Building
That’s enough to start. Let’s try to run it. It’s easy: Click the Run button at the left end of the toolbar, or select Product → Run ( R). It doesn’t matter if you haven’t saved your work; by default Xcode saves everything before it attempts a build. Xcode chugs away at your code for a bit. . . and stops.
- A heads-up placard flashes, saying “Build Failed.”
- The Navigator area switches to the Issue navigator, which shows two items under main.c. (If the Issue navigator doesn’t appear, click the fourth tab at the top of the Navigator area.) One is tagged with a yellow triangle (a warning), and the other with a red octagon (an error). These include descriptions of the errors (Figure 3.2, top).
- When you click one of the items, the editor highlights two lines in main.c. The line that triggered the warning is tagged in yellow, with a banner describing the warning; the error line is in red, with a banner of its own (Figure 3.2, bottom).
Figure 3.2 (top) When Xcode detects build errors, it opens the Issue navigator to display them. (bottom) Clicking an issue focuses the editor on the file and line at which the issue was detected.

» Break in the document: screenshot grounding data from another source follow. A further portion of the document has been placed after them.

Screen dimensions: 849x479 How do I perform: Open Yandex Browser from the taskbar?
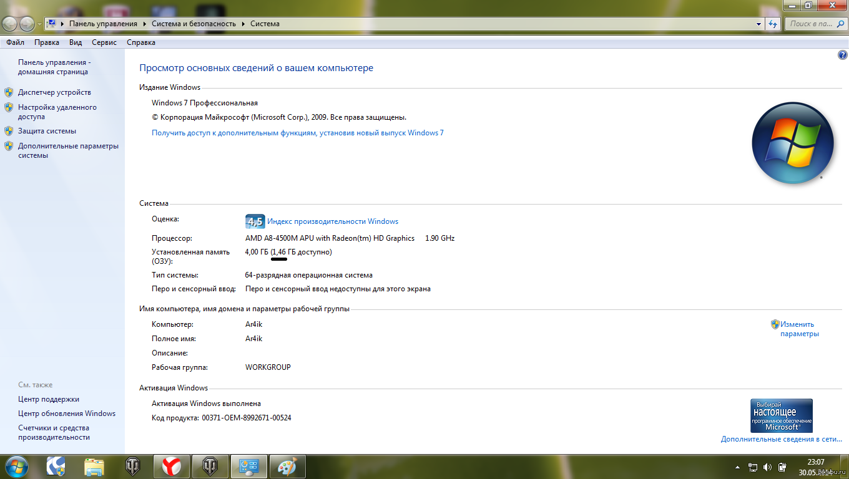click(x=172, y=467)
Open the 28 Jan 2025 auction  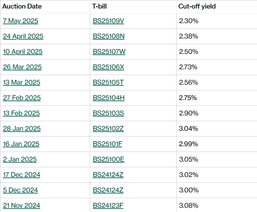(x=22, y=129)
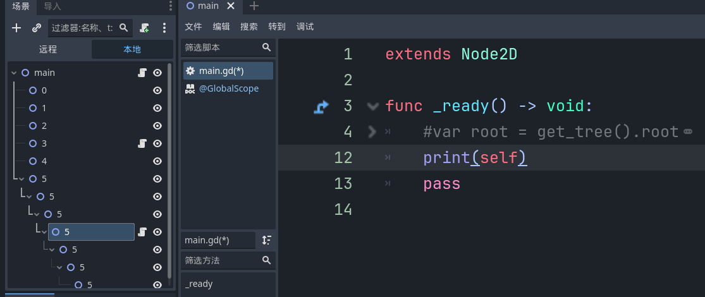Open the script icon on node 3

coord(142,143)
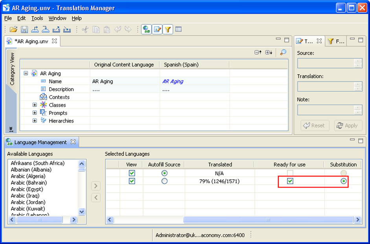Select Autofill Source radio in second row
This screenshot has height=244, width=370.
[x=164, y=181]
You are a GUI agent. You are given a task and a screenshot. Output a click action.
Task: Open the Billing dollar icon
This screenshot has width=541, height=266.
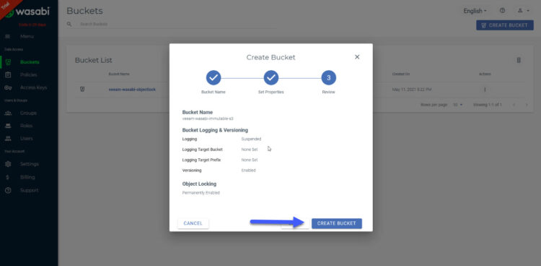(x=8, y=177)
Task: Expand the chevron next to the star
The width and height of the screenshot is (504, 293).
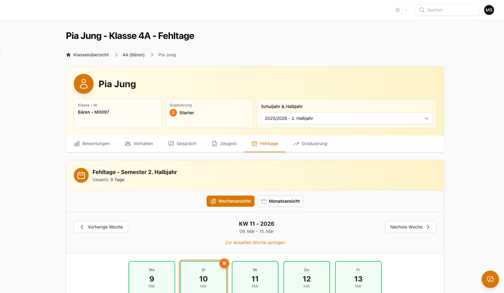Action: [406, 10]
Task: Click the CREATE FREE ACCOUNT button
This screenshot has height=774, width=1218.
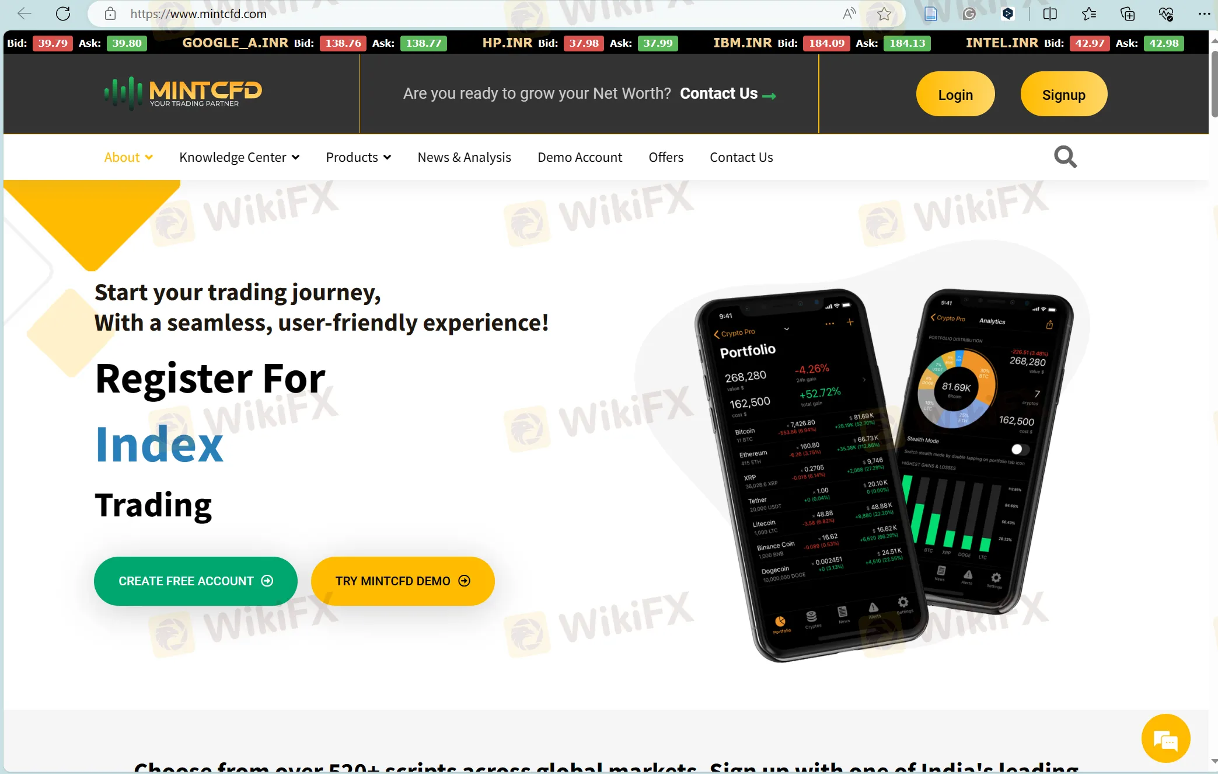Action: pos(196,581)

It seems the only place where I remembered about interceptions was the format string of the scanf call. The compiler was smart enough to match the number of format specifiers to the number of arguments of the scanf and complain. Similarly, I left off the last parameter to passer_rating, which is an outright error.

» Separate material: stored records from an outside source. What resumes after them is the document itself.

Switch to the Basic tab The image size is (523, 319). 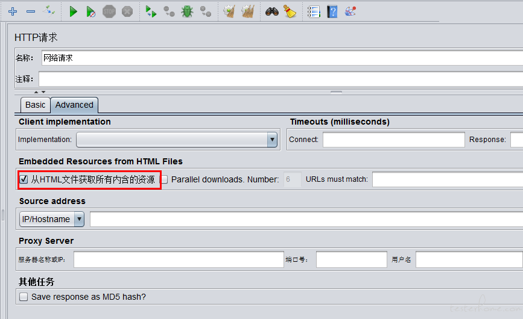pyautogui.click(x=35, y=105)
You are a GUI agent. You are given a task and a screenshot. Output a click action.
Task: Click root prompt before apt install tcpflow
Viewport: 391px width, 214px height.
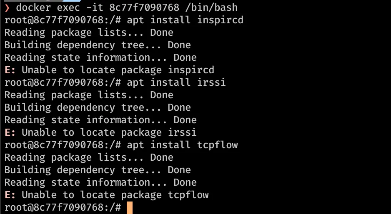(x=63, y=145)
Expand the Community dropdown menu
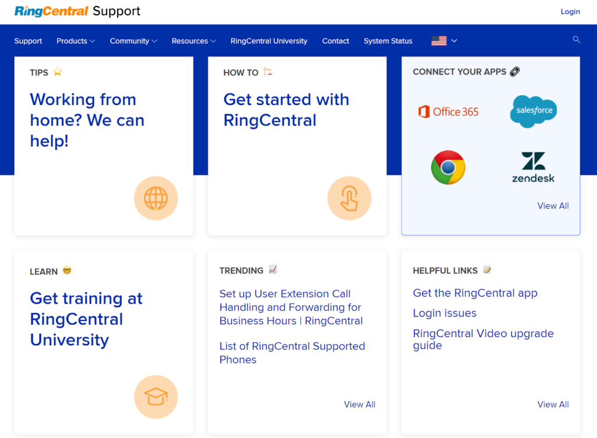597x438 pixels. pyautogui.click(x=134, y=41)

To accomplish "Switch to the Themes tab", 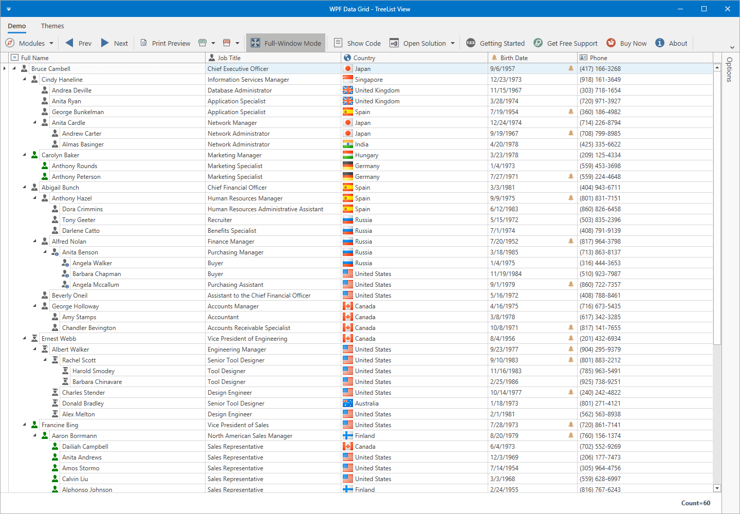I will (x=52, y=26).
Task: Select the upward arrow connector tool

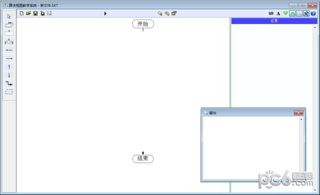Action: point(9,67)
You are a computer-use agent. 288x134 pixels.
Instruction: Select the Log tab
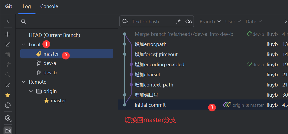(x=27, y=6)

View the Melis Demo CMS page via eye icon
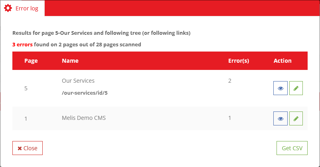[x=280, y=118]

You can dash off a fix very quickly:
do { int comps, atts, yards, TDs, INTs; printf("comps, atts, yards, TDs, INTs: "); nArgs = scanf("%d %d %d %d %d", &comps, &atts, &yards, &TDs, INTs); if (nArgs == 5) { float rating = passer_rating(comps, atts, yards, TDs, INTs); printf("Rating = %.1f\n", rating); } } while (nArgs == 5);
To be conservative (I don’t want Xcode to run the program if a warning remains), Product → Build ( B) will compile and link passer-rating without running it. You needn’t have worried: It compiles without error, displaying a “Build Succeeded” placard.